start Input data

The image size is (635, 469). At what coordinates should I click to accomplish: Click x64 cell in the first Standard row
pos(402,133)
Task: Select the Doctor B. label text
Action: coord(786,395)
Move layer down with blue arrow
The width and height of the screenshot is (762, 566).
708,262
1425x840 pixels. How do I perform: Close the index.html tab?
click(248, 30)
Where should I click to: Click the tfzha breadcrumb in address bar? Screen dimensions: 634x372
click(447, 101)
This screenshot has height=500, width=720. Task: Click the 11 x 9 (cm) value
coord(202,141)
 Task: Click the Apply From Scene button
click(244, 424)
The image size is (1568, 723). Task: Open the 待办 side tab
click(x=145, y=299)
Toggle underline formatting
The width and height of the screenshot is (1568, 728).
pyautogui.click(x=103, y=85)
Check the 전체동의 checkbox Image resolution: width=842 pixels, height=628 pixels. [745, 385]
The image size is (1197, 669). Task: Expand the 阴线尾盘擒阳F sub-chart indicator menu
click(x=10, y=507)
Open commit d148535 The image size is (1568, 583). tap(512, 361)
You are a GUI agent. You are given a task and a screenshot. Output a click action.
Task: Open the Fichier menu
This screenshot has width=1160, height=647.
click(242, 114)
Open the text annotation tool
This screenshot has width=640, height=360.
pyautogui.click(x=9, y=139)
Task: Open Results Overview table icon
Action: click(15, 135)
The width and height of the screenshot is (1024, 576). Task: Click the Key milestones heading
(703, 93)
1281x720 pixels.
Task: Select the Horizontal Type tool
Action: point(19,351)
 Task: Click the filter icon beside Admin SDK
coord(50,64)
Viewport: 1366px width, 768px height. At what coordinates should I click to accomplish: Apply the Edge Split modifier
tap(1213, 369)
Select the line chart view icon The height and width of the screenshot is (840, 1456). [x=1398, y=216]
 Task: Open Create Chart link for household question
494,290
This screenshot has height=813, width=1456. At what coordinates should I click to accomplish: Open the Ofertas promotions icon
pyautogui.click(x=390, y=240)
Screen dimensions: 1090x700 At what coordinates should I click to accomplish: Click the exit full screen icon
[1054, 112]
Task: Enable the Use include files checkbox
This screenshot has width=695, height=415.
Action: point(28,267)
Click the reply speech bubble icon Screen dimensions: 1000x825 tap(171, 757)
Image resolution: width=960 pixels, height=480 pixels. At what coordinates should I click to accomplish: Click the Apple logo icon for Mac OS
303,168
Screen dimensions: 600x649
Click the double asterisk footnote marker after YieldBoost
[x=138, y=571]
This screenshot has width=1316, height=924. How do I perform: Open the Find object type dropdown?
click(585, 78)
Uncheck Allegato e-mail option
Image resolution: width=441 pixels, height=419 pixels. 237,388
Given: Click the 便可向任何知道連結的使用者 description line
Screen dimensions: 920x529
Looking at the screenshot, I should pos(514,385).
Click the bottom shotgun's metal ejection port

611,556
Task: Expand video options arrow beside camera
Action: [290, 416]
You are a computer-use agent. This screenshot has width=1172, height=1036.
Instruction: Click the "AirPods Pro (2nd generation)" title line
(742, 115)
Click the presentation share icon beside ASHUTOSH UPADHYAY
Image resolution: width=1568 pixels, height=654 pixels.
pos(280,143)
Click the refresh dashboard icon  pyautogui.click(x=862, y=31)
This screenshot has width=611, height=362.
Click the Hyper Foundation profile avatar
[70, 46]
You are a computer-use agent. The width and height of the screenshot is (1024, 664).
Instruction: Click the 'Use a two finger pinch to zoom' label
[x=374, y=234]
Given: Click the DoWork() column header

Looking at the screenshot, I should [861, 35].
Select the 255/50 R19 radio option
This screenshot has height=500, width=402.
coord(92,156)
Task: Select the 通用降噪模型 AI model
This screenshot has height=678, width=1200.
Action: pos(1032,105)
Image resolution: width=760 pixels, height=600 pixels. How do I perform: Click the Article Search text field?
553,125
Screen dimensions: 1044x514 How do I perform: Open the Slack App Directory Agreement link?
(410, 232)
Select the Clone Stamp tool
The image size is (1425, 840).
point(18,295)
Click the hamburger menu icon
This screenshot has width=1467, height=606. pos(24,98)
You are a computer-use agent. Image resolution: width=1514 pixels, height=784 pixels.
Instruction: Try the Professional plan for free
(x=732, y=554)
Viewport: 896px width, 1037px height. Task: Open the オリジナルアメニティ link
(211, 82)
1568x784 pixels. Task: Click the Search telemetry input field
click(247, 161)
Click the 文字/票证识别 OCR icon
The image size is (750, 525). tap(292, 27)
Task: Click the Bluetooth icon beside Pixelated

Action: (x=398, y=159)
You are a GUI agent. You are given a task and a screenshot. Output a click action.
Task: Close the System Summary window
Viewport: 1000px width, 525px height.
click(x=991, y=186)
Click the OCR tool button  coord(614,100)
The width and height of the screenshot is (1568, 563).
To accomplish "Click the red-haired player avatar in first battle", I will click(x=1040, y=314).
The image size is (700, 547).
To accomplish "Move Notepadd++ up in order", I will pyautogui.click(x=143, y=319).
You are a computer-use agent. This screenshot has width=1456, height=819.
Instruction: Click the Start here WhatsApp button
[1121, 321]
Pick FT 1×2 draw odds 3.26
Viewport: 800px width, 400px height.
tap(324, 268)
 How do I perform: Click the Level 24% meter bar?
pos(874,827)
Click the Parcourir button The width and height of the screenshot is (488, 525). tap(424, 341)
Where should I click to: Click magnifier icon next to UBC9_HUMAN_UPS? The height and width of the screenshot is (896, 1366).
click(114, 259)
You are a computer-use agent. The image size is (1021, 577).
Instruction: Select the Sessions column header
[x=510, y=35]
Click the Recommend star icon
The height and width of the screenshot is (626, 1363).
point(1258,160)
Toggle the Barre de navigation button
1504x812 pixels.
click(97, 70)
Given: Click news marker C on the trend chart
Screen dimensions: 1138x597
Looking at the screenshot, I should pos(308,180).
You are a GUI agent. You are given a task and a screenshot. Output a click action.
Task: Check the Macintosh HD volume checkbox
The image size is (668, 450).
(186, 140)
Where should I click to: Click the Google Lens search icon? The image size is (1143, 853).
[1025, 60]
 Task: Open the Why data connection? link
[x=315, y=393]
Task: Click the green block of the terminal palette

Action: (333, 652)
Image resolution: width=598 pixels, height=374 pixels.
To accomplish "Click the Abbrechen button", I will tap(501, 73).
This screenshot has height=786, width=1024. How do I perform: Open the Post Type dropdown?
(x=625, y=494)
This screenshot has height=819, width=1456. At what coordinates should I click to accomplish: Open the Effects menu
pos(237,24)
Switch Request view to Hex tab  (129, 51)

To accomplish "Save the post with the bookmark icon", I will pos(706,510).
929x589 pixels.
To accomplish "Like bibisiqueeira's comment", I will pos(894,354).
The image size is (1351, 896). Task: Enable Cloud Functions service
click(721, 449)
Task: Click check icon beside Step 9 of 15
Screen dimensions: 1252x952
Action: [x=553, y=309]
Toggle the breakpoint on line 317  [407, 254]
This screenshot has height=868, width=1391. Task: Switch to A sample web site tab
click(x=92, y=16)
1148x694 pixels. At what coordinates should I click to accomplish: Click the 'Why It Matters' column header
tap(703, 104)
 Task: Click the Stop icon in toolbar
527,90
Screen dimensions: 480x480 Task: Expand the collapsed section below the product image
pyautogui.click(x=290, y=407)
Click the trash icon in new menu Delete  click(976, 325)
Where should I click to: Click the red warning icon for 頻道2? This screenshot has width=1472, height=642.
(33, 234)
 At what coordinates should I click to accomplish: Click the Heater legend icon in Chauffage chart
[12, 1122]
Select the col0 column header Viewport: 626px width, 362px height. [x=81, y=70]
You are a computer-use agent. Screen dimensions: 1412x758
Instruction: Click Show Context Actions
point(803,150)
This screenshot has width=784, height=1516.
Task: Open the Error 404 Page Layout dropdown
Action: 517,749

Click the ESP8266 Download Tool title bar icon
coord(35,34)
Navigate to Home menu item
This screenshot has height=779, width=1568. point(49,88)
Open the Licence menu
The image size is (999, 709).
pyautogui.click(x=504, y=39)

end Input data

To be done: Repeat the material from the line containing "Click the refresh" up to and including the line containing "This screenshot has width=1467, height=606.", reproducing each line precisely.

Completed task:
Click the refresh dashboard icon  pyautogui.click(x=862, y=31)
This screenshot has width=611, height=362.
Click the Hyper Foundation profile avatar
[70, 46]
You are a computer-use agent. The width and height of the screenshot is (1024, 664).
Instruction: Click the 'Use a two finger pinch to zoom' label
[x=374, y=234]
Given: Click the DoWork() column header

Looking at the screenshot, I should [861, 35].
Select the 255/50 R19 radio option
This screenshot has height=500, width=402.
coord(92,156)
Task: Select the 通用降噪模型 AI model
This screenshot has height=678, width=1200.
Action: pos(1032,105)
Image resolution: width=760 pixels, height=600 pixels. How do I perform: Click the Article Search text field?
553,125
Screen dimensions: 1044x514 How do I perform: Open the Slack App Directory Agreement link?
(410, 232)
Select the Clone Stamp tool
The image size is (1425, 840).
point(18,295)
Click the hamburger menu icon
This screenshot has width=1467, height=606. pos(24,98)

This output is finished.